Information:
★ ★ ★

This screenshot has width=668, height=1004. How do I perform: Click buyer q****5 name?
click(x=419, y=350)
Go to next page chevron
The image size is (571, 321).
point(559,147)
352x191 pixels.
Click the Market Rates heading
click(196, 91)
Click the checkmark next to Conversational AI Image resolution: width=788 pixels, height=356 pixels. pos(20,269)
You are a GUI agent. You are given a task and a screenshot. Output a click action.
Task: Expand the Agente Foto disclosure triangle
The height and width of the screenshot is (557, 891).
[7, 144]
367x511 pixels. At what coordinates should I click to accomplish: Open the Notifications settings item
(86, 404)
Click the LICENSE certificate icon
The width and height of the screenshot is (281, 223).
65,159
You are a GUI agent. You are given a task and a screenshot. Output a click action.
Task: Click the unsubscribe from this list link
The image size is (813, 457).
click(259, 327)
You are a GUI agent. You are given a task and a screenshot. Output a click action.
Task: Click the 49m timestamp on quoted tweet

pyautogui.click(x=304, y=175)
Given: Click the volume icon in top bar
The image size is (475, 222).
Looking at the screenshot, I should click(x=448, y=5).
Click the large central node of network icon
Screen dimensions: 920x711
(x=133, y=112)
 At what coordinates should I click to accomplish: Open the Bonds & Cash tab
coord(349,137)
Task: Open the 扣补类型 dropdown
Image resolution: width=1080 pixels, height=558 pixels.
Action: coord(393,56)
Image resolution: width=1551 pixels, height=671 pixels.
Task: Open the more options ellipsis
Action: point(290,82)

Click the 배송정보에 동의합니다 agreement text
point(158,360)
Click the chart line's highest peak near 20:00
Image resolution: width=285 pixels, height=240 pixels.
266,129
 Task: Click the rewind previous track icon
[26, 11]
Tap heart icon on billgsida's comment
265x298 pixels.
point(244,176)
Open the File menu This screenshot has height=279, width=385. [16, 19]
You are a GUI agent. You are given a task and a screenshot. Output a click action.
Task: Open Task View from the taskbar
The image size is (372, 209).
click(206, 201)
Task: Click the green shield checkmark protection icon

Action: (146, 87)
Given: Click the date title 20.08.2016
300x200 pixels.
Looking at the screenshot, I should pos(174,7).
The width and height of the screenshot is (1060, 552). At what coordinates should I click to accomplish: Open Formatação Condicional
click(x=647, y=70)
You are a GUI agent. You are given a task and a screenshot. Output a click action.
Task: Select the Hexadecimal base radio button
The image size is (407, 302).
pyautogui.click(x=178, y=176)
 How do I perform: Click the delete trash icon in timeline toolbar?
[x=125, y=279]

★ ★ ★

Exercise requirements: Exactly the lines running from the top of the records to the line that contains "Task: Expand the", inclusive, must be set down, and nothing more.

Response to this task:
This screenshot has width=668, height=1004. How do I perform: Click buyer q****5 name?
click(x=419, y=350)
Go to next page chevron
The image size is (571, 321).
point(559,147)
352x191 pixels.
Click the Market Rates heading
click(196, 91)
Click the checkmark next to Conversational AI Image resolution: width=788 pixels, height=356 pixels. pos(20,269)
You are a GUI agent. You are given a task and a screenshot. Output a click action.
Task: Expand the Agente Foto disclosure triangle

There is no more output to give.